Figure 7. PI4KIIIα inhibition mislocalizes KRAS and PtdSer from PM and inhibits growth of KRAS-dependent pancreatic cancer cells.

(A) MDCK cells stability expressing GFP-KG12V and mCherryCAAX or GFP-LactC2 and mCherryCAAX were treated with DMSO or the PI4KIIIα inhibitor C7 for 72 h at varying concentrations, and then imaged with confocal microscopy. Representative images are shown. (B, C) The extent of KRAS and LactC2 mislocalization was quantified using Manders coefficient, which measures the extent of colocalization/overlap of GFP and mCherry signals.
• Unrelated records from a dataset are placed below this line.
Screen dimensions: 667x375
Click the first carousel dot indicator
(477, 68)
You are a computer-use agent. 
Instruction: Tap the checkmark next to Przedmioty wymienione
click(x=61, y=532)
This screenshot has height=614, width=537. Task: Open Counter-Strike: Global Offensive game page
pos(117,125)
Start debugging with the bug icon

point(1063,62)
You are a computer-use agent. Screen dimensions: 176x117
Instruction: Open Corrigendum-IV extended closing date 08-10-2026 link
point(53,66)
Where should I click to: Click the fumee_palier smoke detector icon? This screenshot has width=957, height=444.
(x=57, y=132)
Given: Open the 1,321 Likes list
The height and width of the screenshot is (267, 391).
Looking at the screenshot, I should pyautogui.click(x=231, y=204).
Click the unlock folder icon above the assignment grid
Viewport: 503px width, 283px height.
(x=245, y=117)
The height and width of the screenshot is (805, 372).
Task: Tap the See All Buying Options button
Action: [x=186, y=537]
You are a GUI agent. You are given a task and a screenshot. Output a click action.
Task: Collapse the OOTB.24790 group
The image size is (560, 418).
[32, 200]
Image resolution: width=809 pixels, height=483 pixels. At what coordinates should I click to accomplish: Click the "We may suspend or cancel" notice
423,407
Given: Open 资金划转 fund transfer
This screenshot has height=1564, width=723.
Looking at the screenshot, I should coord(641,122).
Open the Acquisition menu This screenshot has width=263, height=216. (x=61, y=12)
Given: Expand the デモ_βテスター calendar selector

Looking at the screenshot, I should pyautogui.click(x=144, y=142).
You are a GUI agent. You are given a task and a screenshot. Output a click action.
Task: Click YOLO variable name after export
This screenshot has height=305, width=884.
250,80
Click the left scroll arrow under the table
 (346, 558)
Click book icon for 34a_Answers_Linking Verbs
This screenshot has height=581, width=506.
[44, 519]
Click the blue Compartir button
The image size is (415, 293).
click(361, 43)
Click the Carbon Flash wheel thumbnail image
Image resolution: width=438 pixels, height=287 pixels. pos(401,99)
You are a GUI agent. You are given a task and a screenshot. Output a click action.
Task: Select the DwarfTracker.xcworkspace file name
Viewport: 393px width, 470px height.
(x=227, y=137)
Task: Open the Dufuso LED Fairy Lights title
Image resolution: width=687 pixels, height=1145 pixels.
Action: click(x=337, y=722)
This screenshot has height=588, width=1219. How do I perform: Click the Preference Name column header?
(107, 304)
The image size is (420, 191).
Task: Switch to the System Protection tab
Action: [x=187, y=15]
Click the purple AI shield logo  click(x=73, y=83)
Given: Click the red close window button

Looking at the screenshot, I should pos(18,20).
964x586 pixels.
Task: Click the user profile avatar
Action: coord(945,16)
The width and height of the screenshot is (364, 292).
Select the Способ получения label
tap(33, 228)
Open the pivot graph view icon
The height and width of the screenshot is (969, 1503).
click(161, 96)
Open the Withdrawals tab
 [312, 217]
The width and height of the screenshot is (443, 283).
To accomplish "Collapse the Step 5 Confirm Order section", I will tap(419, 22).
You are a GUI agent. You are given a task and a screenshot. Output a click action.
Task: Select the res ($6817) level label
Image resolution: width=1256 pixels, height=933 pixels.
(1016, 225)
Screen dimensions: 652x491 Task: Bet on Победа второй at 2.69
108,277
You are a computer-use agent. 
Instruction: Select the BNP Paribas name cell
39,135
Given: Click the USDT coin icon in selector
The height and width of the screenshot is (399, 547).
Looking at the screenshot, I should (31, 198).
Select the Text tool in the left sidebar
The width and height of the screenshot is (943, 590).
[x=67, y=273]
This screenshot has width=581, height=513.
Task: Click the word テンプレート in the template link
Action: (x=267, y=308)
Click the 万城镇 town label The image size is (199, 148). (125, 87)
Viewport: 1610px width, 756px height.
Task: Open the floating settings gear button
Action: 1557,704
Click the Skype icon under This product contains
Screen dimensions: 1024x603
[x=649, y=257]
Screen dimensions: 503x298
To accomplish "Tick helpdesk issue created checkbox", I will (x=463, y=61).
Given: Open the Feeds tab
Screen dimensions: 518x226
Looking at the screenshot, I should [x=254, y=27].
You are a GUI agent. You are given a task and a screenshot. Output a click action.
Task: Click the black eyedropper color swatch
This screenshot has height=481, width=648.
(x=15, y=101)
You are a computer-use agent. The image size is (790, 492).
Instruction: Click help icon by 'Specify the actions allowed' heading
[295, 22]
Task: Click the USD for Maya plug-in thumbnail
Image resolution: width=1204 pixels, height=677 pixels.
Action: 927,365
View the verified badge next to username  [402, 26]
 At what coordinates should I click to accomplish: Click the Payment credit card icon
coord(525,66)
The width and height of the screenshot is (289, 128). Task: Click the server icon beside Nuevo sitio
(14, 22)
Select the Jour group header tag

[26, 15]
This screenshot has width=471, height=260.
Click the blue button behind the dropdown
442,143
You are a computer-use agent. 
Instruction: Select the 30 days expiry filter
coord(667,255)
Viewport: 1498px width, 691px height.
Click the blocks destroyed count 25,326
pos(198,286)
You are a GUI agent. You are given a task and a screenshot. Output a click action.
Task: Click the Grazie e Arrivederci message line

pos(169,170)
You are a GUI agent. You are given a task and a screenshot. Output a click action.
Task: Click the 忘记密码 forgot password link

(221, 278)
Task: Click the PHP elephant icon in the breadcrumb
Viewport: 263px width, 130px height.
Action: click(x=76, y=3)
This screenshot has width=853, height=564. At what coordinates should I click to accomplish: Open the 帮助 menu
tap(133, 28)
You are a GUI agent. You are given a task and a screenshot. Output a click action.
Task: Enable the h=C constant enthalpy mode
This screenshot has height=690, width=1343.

Significant differences were quantified using t tests (±SEM, n ≥ 5) (C) Basal PM sheets from MDCK cells in (A) treated with 30 μM of C7 for 48 h were prepared and labeled with anti-GFP antibodies coupled directly to 4.5-nm gold particles and visualized by EM. The amount of KRASG12V and LactC2 on the PM was measured as gold particle labeling per μm², and significant differences were quantified using t tests. KRAS and LactC2 clustering were quantified by univariate spatial analysis, summarized as Lmax values and significant differences were assessed using bootstrap tests (±SEM, n ≥ 12). (D) HPNE, BxPC-3, MiaPaCa-2, PANC-1 and MOH cells were seeded in 96-well plates. After 24 h, fresh growth medium supplemented with 1% DMSO or increasing C7 concentrations were added and the cells were allowed to grow for another 72 h and then counted (±SEM, n = 3) (*P < 0.05, **P < 0.01, ***P < 0.001; KG12V: KRASG12V, LactC2: PtdSer probe), scale bar 20 μm.